An Environmental Scan of Pay for Performance in the Hospital Setting: Final Report. Hospital Experiences with Premier PHQID


Among Premier hospitals that were voluntarily participating in PHQID, we found broad agreement that their decision to participate reflected a desire to “get in at the start to hopefully shape it” and a recognition that “P4P is coming, and it is a way to gain experience.” Some of the Premier hospitals that were eligible to participate but had declined indicated that they were shadowing the PHQID project by collecting the same data and investing in quality improvement activities. They felt that it was important for them to do so to be prepared when P4P became a reality for all hospitals. Interestingly, among the subset of PHQID hospitals with which we spoke, many stated that the possibility of financial incentive was a negligible factor in their decision to participate in the demonstration. 

While P4P and P4R Are Leading to Behavior Change Among Hospitals, the ROI Is Unclear. PQHID participants stated that the P4P demonstration is driving improvements in the care they provide but that it has required them to allocate significant staff and resources to meet program requirements. This sentiment was echoed by hospitals in the RHQDAPU program.
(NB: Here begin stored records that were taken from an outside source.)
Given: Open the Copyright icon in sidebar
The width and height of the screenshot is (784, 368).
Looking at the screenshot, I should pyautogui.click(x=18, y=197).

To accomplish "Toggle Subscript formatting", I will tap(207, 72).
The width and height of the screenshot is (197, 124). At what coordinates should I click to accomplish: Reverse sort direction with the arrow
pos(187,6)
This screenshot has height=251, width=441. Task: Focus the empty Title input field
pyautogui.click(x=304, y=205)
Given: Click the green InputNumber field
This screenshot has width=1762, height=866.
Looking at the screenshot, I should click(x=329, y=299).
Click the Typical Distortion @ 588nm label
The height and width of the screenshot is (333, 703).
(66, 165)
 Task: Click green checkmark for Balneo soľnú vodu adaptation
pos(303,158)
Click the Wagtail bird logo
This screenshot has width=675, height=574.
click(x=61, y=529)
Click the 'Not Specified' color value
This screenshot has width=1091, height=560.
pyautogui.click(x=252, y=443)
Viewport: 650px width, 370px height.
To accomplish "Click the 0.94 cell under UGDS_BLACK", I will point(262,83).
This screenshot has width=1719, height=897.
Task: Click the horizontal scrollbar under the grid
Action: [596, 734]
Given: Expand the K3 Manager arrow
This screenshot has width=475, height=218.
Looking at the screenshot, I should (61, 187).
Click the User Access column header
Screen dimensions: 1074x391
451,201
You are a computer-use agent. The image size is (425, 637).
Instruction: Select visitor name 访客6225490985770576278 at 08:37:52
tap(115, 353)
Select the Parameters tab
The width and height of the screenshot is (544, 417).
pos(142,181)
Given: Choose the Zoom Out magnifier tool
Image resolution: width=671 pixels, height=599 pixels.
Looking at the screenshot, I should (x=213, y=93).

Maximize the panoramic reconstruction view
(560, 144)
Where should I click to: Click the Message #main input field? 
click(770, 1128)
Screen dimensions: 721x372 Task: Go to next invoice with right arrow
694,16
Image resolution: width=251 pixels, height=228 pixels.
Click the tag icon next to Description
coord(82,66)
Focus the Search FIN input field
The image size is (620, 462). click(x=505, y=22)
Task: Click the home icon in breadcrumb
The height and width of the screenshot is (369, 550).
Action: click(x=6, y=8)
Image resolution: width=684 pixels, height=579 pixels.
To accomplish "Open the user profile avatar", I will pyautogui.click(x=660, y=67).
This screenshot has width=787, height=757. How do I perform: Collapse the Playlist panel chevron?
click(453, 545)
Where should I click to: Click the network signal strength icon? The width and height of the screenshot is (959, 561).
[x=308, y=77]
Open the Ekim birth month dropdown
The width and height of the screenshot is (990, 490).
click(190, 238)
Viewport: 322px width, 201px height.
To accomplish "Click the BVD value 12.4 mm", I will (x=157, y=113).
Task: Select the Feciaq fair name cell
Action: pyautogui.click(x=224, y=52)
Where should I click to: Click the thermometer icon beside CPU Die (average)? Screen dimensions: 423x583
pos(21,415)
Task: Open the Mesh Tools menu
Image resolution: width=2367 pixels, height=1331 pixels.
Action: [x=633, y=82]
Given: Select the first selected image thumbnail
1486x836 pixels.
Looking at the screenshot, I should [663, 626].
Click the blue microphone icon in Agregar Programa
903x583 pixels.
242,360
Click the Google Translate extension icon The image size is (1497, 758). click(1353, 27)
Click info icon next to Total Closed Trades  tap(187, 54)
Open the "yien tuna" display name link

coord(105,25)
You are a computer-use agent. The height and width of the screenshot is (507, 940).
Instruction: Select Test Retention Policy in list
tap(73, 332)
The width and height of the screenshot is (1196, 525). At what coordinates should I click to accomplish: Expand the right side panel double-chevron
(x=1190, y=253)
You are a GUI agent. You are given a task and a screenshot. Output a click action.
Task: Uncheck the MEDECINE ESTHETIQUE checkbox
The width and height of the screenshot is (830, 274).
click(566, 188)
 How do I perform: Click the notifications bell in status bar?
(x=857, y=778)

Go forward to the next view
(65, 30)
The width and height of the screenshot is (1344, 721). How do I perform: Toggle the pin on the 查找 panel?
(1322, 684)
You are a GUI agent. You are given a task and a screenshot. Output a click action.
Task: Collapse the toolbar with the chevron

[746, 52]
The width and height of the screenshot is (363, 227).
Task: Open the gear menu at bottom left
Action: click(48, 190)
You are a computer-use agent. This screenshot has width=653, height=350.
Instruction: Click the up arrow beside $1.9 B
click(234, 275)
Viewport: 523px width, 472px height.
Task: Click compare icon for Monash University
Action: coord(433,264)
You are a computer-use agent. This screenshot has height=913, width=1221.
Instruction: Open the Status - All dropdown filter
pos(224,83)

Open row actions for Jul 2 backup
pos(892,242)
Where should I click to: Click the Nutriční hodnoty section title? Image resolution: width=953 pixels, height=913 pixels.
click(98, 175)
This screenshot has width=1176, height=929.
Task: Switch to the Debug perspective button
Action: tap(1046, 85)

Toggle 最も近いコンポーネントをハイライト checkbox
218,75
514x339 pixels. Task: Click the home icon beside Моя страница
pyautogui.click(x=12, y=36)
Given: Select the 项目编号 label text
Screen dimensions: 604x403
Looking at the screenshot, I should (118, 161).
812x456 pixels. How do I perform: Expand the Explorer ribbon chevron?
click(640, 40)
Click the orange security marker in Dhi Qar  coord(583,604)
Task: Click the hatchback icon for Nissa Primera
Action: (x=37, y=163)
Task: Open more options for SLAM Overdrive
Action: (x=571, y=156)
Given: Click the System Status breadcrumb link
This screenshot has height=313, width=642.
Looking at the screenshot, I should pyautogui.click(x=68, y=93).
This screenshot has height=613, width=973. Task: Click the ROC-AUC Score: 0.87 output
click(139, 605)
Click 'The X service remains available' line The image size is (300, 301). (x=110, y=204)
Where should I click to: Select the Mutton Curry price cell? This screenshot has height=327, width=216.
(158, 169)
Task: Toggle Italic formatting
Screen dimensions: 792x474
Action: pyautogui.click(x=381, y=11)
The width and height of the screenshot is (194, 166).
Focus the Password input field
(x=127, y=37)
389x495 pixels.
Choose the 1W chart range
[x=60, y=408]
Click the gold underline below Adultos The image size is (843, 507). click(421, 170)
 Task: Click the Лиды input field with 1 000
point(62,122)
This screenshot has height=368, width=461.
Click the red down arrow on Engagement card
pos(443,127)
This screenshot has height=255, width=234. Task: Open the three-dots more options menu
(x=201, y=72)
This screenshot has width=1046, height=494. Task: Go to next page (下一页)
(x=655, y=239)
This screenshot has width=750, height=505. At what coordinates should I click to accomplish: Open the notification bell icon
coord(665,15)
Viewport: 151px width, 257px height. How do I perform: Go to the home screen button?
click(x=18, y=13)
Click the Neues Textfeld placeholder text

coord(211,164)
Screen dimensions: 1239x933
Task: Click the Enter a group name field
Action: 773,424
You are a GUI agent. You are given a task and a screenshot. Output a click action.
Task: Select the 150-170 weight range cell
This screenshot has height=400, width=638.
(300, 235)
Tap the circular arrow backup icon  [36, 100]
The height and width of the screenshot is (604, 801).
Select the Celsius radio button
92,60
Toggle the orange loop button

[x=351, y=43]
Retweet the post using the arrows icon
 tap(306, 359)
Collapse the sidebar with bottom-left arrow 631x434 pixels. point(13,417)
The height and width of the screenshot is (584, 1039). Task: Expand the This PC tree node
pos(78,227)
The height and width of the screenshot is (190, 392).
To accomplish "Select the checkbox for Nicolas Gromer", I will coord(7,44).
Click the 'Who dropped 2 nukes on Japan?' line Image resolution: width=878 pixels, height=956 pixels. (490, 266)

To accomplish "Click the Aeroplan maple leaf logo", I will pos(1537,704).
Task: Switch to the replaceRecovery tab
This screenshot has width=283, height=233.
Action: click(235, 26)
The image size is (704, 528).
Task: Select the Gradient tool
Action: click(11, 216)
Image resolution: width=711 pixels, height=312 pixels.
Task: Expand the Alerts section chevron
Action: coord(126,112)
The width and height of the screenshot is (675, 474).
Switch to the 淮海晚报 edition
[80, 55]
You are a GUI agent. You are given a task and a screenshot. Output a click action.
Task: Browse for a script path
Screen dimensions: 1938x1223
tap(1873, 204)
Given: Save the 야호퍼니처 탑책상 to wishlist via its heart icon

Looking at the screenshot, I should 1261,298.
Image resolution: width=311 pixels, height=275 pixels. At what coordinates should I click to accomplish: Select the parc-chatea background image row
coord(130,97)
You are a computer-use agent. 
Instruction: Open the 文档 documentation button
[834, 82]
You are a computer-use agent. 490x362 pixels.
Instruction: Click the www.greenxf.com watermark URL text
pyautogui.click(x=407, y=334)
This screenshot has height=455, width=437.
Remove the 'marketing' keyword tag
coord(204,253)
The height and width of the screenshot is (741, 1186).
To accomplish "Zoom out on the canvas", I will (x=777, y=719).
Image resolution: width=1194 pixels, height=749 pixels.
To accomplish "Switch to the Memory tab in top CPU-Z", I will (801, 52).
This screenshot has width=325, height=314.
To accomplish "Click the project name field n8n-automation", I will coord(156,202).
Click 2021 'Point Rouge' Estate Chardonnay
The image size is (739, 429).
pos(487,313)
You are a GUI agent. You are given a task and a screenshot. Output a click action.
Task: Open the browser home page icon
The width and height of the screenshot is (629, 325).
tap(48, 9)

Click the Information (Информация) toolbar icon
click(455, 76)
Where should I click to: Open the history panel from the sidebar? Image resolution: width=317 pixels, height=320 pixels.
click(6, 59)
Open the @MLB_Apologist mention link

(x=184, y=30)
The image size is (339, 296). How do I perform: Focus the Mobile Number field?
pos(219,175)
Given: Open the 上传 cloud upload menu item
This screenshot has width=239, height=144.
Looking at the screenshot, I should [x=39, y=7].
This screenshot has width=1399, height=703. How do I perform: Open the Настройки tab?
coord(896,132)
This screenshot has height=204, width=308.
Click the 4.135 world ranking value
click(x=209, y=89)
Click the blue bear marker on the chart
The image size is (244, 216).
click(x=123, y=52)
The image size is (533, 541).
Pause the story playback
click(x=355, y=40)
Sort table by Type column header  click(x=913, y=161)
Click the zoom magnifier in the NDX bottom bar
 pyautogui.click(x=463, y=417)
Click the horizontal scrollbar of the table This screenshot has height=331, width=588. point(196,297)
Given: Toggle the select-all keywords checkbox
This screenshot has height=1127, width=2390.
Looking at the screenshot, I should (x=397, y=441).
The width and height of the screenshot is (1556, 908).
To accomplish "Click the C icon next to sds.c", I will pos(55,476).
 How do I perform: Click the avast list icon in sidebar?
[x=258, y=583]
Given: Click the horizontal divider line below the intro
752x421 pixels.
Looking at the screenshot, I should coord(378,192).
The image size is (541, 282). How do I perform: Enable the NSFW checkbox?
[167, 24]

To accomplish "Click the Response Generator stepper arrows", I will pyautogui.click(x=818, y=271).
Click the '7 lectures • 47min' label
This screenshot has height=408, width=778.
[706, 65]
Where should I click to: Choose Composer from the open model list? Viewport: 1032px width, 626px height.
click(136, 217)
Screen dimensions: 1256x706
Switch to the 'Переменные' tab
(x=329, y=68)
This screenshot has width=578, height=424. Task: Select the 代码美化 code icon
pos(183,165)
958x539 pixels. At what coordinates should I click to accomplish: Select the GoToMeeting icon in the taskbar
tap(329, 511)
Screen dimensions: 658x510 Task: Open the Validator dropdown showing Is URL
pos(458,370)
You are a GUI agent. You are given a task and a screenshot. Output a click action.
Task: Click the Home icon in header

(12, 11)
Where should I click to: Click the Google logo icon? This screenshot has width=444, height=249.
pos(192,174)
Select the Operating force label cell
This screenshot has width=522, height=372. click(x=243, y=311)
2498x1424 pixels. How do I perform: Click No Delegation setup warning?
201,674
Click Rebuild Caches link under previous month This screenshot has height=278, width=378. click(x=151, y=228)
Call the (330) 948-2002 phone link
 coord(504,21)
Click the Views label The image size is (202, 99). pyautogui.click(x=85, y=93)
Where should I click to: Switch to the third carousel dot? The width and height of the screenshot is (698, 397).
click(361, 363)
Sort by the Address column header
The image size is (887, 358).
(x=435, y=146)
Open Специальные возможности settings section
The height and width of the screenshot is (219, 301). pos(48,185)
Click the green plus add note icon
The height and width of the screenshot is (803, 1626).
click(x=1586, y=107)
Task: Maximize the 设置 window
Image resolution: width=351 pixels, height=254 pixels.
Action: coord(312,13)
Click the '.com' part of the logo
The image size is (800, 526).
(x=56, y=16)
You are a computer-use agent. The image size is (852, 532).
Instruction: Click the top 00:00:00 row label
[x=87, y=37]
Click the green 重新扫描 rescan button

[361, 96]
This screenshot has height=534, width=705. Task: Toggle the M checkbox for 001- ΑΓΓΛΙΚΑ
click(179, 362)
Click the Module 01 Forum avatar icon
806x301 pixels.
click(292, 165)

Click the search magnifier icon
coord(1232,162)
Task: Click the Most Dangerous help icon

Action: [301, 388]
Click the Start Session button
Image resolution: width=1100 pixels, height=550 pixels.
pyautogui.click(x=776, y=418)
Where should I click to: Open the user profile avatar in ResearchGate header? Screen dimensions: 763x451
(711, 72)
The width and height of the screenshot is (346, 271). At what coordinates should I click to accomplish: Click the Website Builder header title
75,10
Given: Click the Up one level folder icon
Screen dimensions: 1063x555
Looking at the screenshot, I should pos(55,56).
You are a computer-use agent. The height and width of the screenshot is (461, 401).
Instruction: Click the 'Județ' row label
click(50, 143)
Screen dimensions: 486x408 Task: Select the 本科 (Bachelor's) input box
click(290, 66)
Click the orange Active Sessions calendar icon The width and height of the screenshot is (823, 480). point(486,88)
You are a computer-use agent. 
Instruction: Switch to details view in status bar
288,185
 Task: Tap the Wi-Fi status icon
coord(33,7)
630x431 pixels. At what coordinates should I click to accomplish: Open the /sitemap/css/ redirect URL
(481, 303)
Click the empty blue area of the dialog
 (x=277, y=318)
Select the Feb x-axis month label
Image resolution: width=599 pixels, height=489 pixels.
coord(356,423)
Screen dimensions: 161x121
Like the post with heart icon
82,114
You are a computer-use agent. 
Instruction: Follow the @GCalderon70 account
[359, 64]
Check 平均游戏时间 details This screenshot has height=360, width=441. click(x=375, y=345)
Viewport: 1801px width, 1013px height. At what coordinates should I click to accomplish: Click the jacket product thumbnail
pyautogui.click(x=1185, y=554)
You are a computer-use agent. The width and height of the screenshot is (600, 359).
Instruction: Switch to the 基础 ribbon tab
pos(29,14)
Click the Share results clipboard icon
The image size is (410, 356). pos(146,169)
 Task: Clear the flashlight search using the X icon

Hospitals felt that incentive payments (actual or potential) did not offset costs they were incurring to participate. Among the hospitals in the RHQDAPU program, a number noted that the cost of participation exceeded the 0.4 percent update they could receive for reporting, although they noted this might change when CMS increased the update factor tied to public reporting to 2 percent. One hospital commented that “you’ve got to make it worth people’s time to do these things.” Several hospitals expressed the importance of having CMS help hospitals see the link between doing better on the quality measures and a positive ROI—such as reductions in costs, lengths of stay, and readmissions. 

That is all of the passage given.